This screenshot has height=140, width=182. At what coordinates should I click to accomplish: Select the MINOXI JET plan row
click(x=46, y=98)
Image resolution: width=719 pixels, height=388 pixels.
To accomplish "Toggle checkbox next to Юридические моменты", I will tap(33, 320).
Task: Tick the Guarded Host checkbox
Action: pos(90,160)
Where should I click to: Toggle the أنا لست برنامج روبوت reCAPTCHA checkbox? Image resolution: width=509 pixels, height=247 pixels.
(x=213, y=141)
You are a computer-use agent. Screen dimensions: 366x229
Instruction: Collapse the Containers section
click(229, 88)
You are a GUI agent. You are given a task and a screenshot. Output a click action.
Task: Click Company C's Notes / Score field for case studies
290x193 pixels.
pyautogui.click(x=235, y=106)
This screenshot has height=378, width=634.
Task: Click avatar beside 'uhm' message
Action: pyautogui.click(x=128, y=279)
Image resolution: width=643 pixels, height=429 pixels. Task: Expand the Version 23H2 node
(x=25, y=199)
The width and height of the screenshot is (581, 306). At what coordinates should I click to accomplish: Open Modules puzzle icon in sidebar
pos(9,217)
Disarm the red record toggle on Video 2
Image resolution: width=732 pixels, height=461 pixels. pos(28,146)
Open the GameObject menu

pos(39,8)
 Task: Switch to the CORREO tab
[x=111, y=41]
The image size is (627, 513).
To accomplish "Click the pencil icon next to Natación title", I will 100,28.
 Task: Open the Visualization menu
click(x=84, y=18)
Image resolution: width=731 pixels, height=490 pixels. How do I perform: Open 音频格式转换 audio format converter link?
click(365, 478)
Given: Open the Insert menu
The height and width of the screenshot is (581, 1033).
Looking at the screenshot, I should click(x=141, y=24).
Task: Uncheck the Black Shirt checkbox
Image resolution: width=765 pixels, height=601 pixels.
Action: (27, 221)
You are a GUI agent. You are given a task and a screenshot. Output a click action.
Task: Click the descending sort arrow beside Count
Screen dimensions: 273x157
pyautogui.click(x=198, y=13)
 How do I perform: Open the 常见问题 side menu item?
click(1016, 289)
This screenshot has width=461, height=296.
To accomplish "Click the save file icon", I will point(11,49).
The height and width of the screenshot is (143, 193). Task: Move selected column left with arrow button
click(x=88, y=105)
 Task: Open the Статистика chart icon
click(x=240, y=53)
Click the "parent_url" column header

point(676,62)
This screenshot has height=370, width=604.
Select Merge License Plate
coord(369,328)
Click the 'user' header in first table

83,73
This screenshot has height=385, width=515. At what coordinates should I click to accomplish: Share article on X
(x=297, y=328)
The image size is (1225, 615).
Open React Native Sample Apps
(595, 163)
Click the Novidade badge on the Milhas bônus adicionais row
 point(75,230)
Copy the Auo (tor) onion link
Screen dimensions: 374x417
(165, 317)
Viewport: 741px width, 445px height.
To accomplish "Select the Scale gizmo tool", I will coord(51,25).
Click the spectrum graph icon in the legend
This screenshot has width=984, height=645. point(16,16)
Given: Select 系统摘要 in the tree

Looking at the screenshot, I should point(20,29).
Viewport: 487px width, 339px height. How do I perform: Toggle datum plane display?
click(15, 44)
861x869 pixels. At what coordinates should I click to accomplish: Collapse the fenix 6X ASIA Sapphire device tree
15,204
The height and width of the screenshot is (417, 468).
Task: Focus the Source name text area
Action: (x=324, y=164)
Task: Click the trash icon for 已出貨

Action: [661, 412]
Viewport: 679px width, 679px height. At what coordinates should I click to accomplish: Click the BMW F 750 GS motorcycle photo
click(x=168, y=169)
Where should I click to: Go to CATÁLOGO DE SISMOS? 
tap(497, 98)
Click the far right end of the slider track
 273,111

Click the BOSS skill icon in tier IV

_Exercise instructions_
Write every line of the entries again, word for word.

_Task solution_
This screenshot has height=140, width=182. At what coordinates should I click to accomplish: Select the MINOXI JET plan row
click(x=46, y=98)
Image resolution: width=719 pixels, height=388 pixels.
To accomplish "Toggle checkbox next to Юридические моменты", I will tap(33, 320).
Task: Tick the Guarded Host checkbox
Action: pos(90,160)
Where should I click to: Toggle the أنا لست برنامج روبوت reCAPTCHA checkbox? Image resolution: width=509 pixels, height=247 pixels.
(x=213, y=141)
You are a computer-use agent. Screen dimensions: 366x229
Instruction: Collapse the Containers section
click(229, 88)
You are a GUI agent. You are given a task and a screenshot. Output a click action.
Task: Click Company C's Notes / Score field for case studies
290x193 pixels.
pyautogui.click(x=235, y=106)
This screenshot has height=378, width=634.
Task: Click avatar beside 'uhm' message
Action: pyautogui.click(x=128, y=279)
Image resolution: width=643 pixels, height=429 pixels. Task: Expand the Version 23H2 node
(x=25, y=199)
The width and height of the screenshot is (581, 306). At what coordinates should I click to accomplish: Open Modules puzzle icon in sidebar
pos(9,217)
Disarm the red record toggle on Video 2
Image resolution: width=732 pixels, height=461 pixels. pos(28,146)
Open the GameObject menu

pos(39,8)
 Task: Switch to the CORREO tab
[x=111, y=41]
The image size is (627, 513).
To accomplish "Click the pencil icon next to Natación title", I will 100,28.
 Task: Open the Visualization menu
click(x=84, y=18)
Image resolution: width=731 pixels, height=490 pixels. How do I perform: Open 音频格式转换 audio format converter link?
click(365, 478)
Given: Open the Insert menu
The height and width of the screenshot is (581, 1033).
Looking at the screenshot, I should click(x=141, y=24).
Task: Uncheck the Black Shirt checkbox
Image resolution: width=765 pixels, height=601 pixels.
Action: (27, 221)
You are a GUI agent. You are given a task and a screenshot. Output a click action.
Task: Click the descending sort arrow beside Count
Screen dimensions: 273x157
pyautogui.click(x=198, y=13)
 How do I perform: Open the 常见问题 side menu item?
click(1016, 289)
This screenshot has width=461, height=296.
To accomplish "Click the save file icon", I will point(11,49).
The height and width of the screenshot is (143, 193). Task: Move selected column left with arrow button
click(x=88, y=105)
 Task: Open the Статистика chart icon
click(x=240, y=53)
Click the "parent_url" column header

point(676,62)
This screenshot has height=370, width=604.
Select Merge License Plate
coord(369,328)
Click the 'user' header in first table

83,73
This screenshot has height=385, width=515. At what coordinates should I click to accomplish: Share article on X
(x=297, y=328)
The image size is (1225, 615).
Open React Native Sample Apps
(595, 163)
Click the Novidade badge on the Milhas bônus adicionais row
 point(75,230)
Copy the Auo (tor) onion link
Screen dimensions: 374x417
(165, 317)
Viewport: 741px width, 445px height.
To accomplish "Select the Scale gizmo tool", I will coord(51,25).
Click the spectrum graph icon in the legend
This screenshot has width=984, height=645. point(16,16)
Given: Select 系统摘要 in the tree

Looking at the screenshot, I should point(20,29).
Viewport: 487px width, 339px height. How do I perform: Toggle datum plane display?
click(15, 44)
861x869 pixels. At what coordinates should I click to accomplish: Collapse the fenix 6X ASIA Sapphire device tree
15,204
The height and width of the screenshot is (417, 468).
Task: Focus the Source name text area
Action: (x=324, y=164)
Task: Click the trash icon for 已出貨

Action: [661, 412]
Viewport: 679px width, 679px height. At what coordinates should I click to accomplish: Click the BMW F 750 GS motorcycle photo
click(x=168, y=169)
Where should I click to: Go to CATÁLOGO DE SISMOS? 
tap(497, 98)
Click the far right end of the slider track
 273,111

Click the BOSS skill icon in tier IV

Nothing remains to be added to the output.